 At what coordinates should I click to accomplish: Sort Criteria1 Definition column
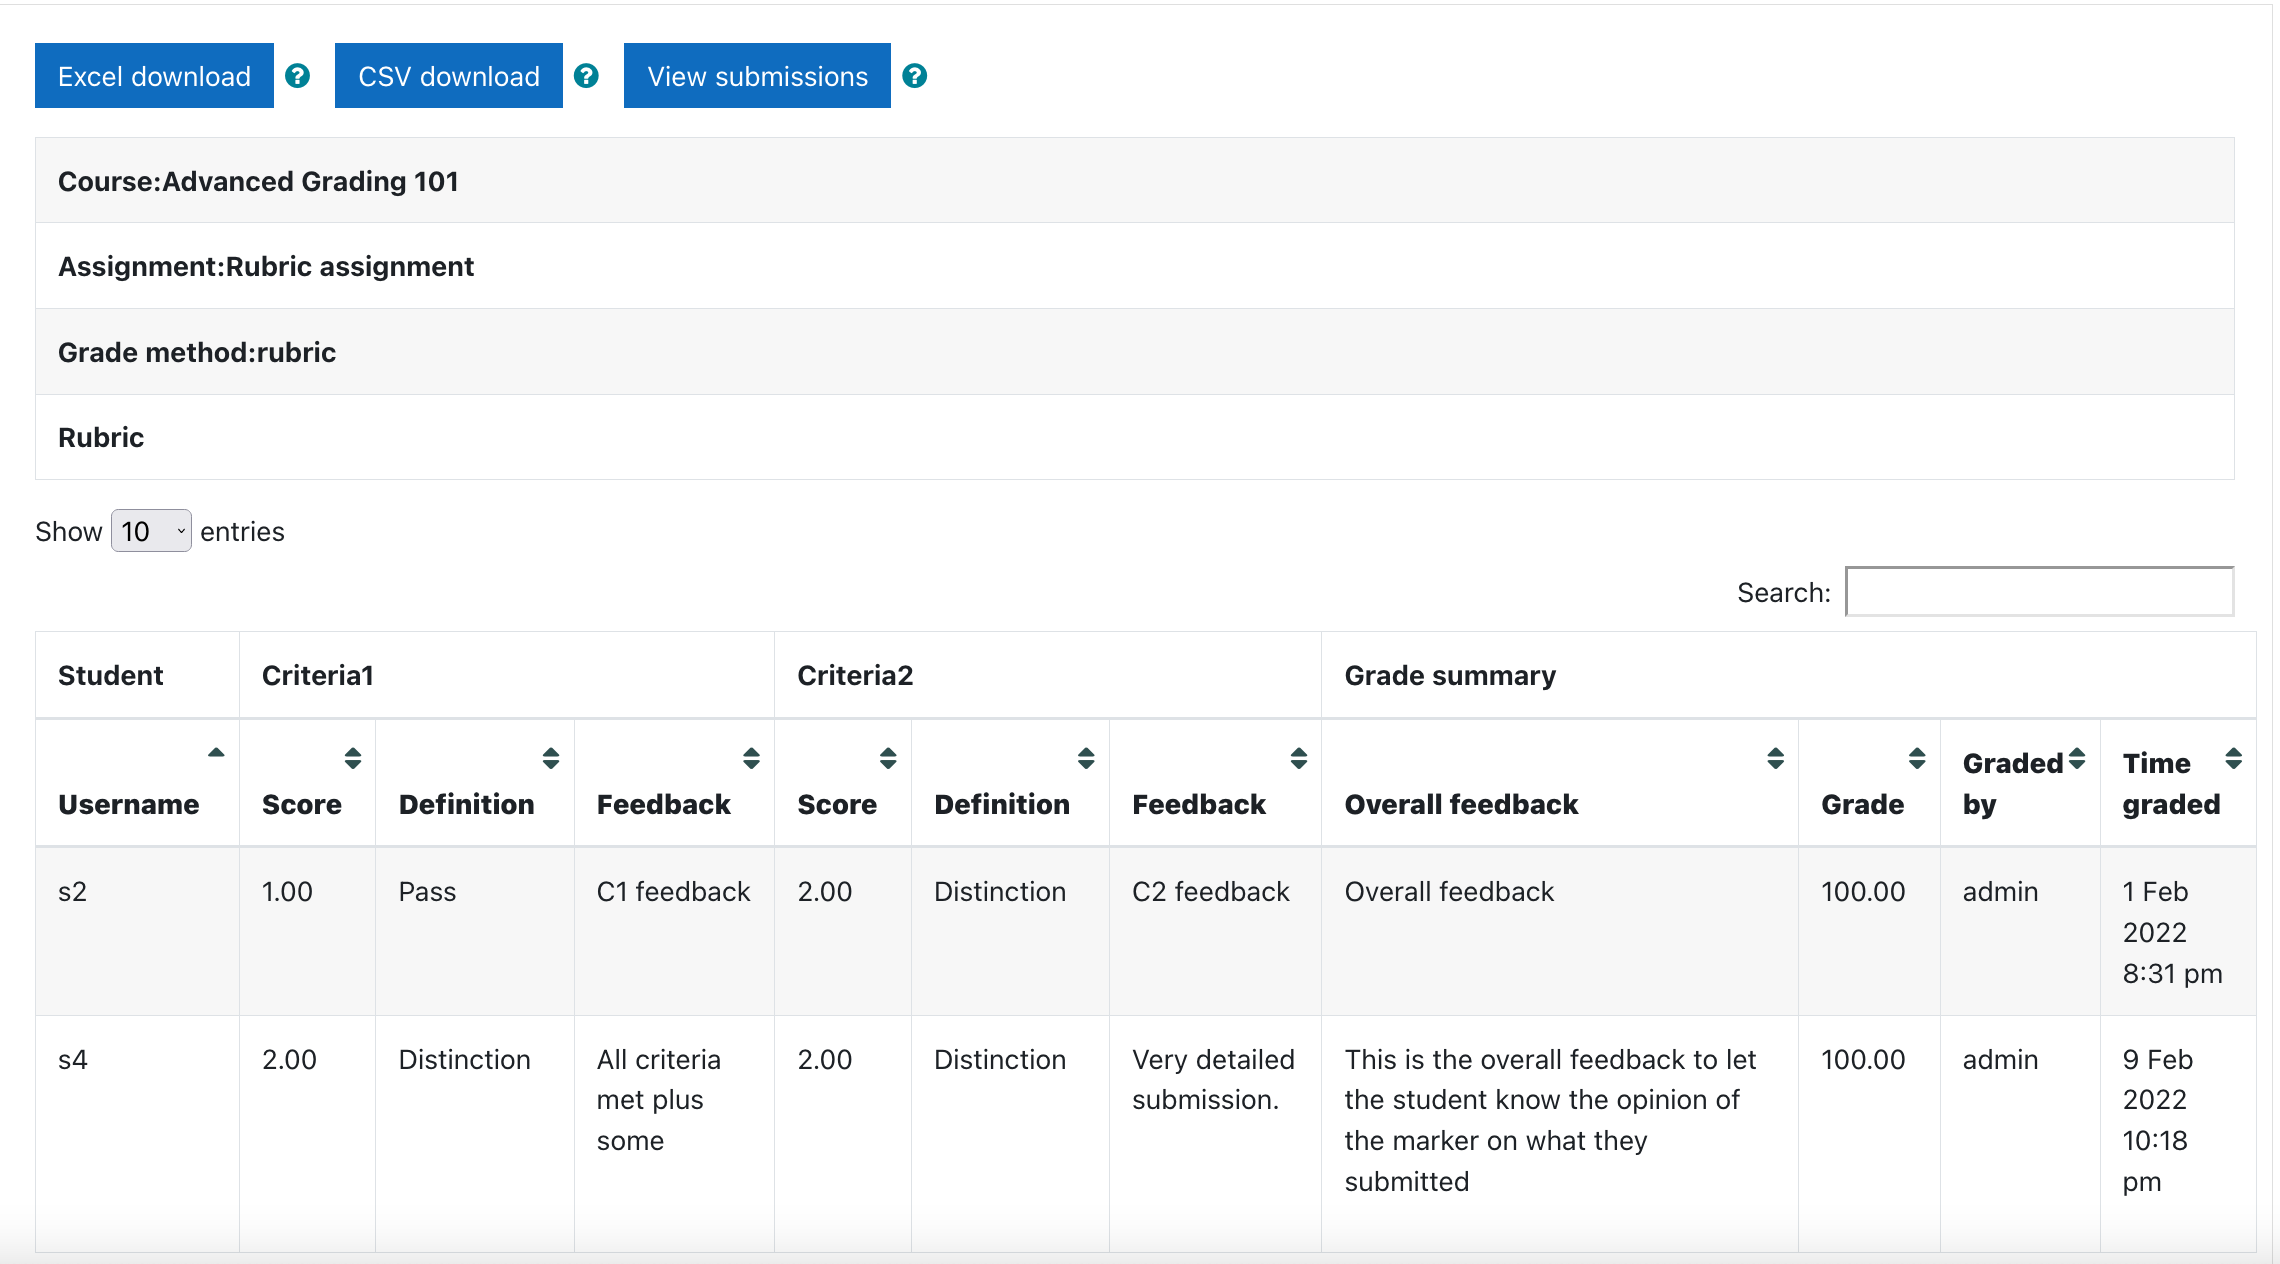click(551, 758)
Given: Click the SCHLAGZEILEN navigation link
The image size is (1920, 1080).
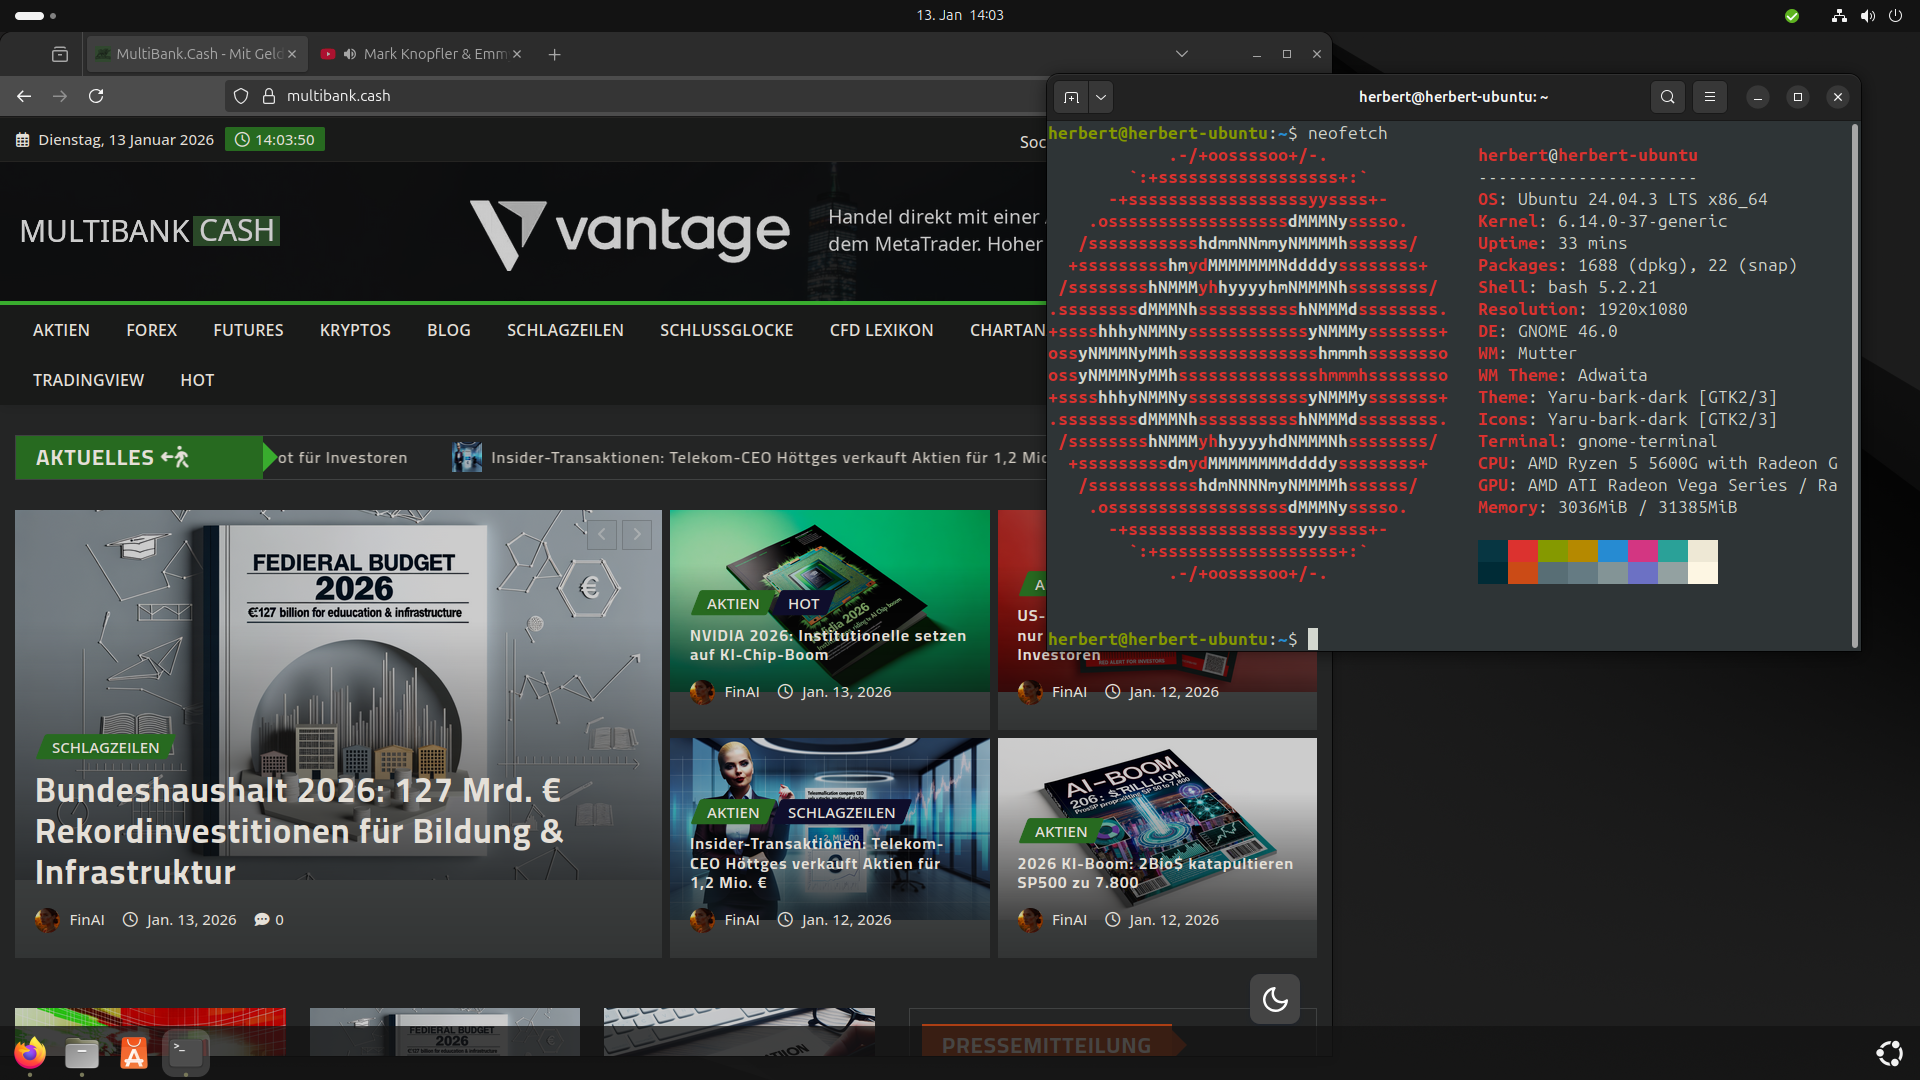Looking at the screenshot, I should click(565, 330).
+ + + + +
* [What you need to do]:
Copy the data above line for line, skipping every picture.

* [Task result]:
 At what coordinates should I click to accomplish: Sort Criteria1 Definition column
click(551, 758)
Given: Click the SCHLAGZEILEN navigation link
The image size is (1920, 1080).
Looking at the screenshot, I should click(565, 330).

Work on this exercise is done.